大型语言模型(LLMs)已知通过预训练数据中的共享推理模式获得推理能力,并通过思维链(CoT)实践进一步激发。然而,基本推理模式(如归纳、演绎和溯因)能否与具体问题实例解耦,仍然是模型可控性的关键挑战,并有助于阐明推理可控性。在本文中,我们首次通过推理冲突的视角系统研究这一问题:推理冲突是指通过强制使用偏离目标任务预期逻辑模式而引发的参数信息与上下文信息之间的显性张力。我们的评估表明,LLMs 始终优先考虑感知合理性而非服从性,尽管存在冲突指令,仍倾向于采用任务合适的推理模式。我们进一步证明推理冲突在内部是可检测的,因为在冲突期间置信度分数显著下降。探测实验确认推理类型从中间层到后期层线性编码,表明存在激活级可控性的潜力。利用这些见解,我们引导模型朝向服从性,将指令遵循度提高多达 29%。总体而言,我们的发现表明,虽然 LLM 推理锚定于具体实例,但主动的机制性干预可以有效地将逻辑模式与数据解耦,为改进可控性、忠实性和泛化性提供了一条路径。

英文摘要

Large Language Models (LLMs) are known to acquire reasoning capabilities through shared inference patterns in pre-training data, which are further elicited via Chain-of-Thought (CoT) practices. However, whether fundamental reasoning patterns, such as induction, deduction, and abduction, can be decoupled from specific problem instances remains a critical challenge for model controllability, and for shedding light on reasoning controllability. In this paper, we present the first systematic investigation of this problem through the lens of reasoning conflicts: an explicit tension between parametric and contextual information induced by mandating logical schemata that deviate from those expected for a target task. Our evaluation reveals that LLMs consistently prioritize sensibility over compliance, favoring task-appropriate reasoning patterns despite conflicting instructions. We further demonstrate that reasoning conflicts are internally detectable, as confidence scores significantly drop during conflicting episodes. Probing experiments confirm that reasoning types are linearly encoded from middle-to-late layers, indicating the potential for activation-level controllability.
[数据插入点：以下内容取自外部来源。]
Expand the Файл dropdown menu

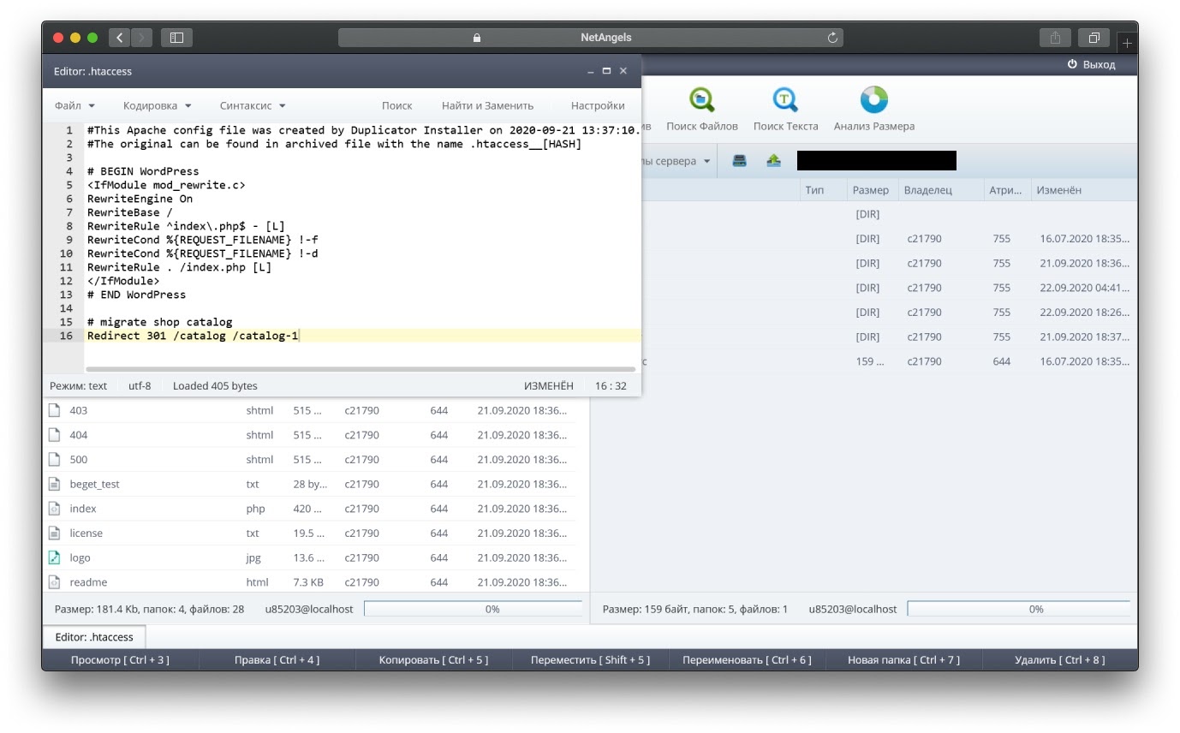click(x=74, y=106)
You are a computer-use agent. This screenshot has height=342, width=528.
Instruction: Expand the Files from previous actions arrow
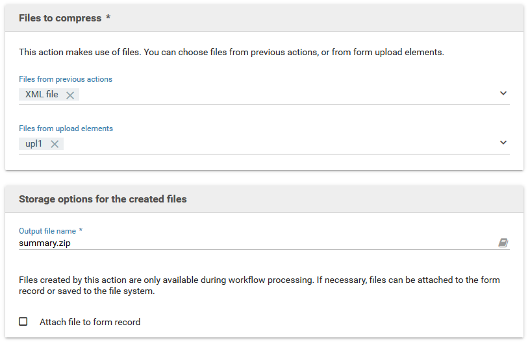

Leveraging these insights, we steer models towards compliance, increasing instruction following by up to 29%. Overall, our findings establish that while LLM reasoning is anchored to concrete instances, active mechanistic interventions can effectively decouple logical schemata from data, offering a path toward improved controllability, faithfulness, and generalizability.